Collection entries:
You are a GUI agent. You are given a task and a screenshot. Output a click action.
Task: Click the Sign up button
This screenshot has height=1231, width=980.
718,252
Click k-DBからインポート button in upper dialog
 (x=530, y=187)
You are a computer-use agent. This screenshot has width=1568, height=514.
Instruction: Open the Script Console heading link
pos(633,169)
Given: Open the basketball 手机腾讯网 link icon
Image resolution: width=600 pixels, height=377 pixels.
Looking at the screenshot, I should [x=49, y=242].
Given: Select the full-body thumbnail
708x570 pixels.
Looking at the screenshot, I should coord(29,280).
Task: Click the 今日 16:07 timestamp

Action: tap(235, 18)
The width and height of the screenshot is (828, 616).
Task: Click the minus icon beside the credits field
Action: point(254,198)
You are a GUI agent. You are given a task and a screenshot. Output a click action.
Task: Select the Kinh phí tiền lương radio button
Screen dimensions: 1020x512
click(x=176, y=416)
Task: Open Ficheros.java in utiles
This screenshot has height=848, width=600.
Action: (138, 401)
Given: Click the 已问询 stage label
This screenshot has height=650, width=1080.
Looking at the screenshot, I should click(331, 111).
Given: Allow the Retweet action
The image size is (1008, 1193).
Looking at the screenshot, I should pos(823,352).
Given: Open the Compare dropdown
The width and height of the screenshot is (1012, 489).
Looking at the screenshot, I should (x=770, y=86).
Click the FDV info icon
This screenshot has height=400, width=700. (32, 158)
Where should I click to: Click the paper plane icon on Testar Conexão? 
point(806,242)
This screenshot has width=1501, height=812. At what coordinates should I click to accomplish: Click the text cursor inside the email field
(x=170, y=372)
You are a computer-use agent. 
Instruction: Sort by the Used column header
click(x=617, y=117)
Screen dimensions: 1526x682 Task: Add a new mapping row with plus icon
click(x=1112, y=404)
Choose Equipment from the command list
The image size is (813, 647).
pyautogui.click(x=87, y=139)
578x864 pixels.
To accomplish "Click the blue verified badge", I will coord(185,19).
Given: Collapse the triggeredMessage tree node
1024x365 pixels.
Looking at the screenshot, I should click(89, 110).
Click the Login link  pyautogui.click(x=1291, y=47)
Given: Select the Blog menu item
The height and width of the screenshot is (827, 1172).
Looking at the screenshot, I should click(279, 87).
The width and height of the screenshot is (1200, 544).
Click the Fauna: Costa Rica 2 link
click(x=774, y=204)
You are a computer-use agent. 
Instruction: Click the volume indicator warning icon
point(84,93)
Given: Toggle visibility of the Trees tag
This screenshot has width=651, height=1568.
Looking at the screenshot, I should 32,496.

* [TASK REQUIREMENTS] Using the entries above, give back exactly the line containing "This screenshot has height=848, width=600.", the line containing "Given: Select the Blog menu item", and every line between them, and nothing else.

* [YOUR SOLUTION]
This screenshot has height=848, width=600.
Action: (138, 401)
Given: Click the 已问询 stage label
This screenshot has height=650, width=1080.
Looking at the screenshot, I should click(331, 111).
Given: Allow the Retweet action
The image size is (1008, 1193).
Looking at the screenshot, I should pos(823,352).
Given: Open the Compare dropdown
The width and height of the screenshot is (1012, 489).
Looking at the screenshot, I should (x=770, y=86).
Click the FDV info icon
This screenshot has height=400, width=700. (32, 158)
Where should I click to: Click the paper plane icon on Testar Conexão? 
point(806,242)
This screenshot has width=1501, height=812. At what coordinates should I click to accomplish: Click the text cursor inside the email field
(x=170, y=372)
You are a computer-use agent. 
Instruction: Sort by the Used column header
click(x=617, y=117)
Screen dimensions: 1526x682 Task: Add a new mapping row with plus icon
click(x=1112, y=404)
Choose Equipment from the command list
The image size is (813, 647).
pyautogui.click(x=87, y=139)
578x864 pixels.
To accomplish "Click the blue verified badge", I will coord(185,19).
Given: Collapse the triggeredMessage tree node
1024x365 pixels.
Looking at the screenshot, I should click(89, 110).
Click the Login link  pyautogui.click(x=1291, y=47)
Given: Select the Blog menu item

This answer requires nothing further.